Bruce has served for almost two decades as an author and instructor for the AZA’s Crocodilian Biology and Professional Management Course, a professional development course for zookeepers and aquarists. 

For the past decade, Bruce served on the Steering Committee of the IUCN/SSC Crocodile Specialist Group.  As Chairman for the CSG’s Tomistoma Task Force, he promoted public awareness of the endangered Tomistoma, aka False Gharial, raising funds for conservation initiatives and at the same time providing a training and consulting service to zoological parks and aquariums.  In 2014, he participated in a month long review mission of crocodile ranching, farming and conservation in Indonesia, along with other members of the IUCN Crocodile Specialist Group including the Chairman, Professor Grahame Webb.  The mission’s participants also included representatives of the Indonesian Ministry of Environment and Forestry, its Department of National Parks, the Institute of Sciences and the Indonesian Association of Crocodile Farmers.

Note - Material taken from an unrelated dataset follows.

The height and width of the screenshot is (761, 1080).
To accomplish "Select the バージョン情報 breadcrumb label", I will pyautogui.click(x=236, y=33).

In 2017 & 2019, Bruce assisted the veterinary department of the Syiah Kuala University in Banda Aceh to assemble a team of international crocodilians experts for the purpose of organising and presenting professional development courses and workshops on crocodile management and crocodile veterinary medicine.

The first course and workshop was held in Medan, Indonesia, in 2017, and the second was held in 2019 in Balikpapan, Indonesia. Instructors came from Indonesia, Malaysia, Hong Kong, Australia, and Florida, USA. Forty Indonesian forestry rangers, wildlife veterinarians and wildlife rescue workers were able participate in these two courses.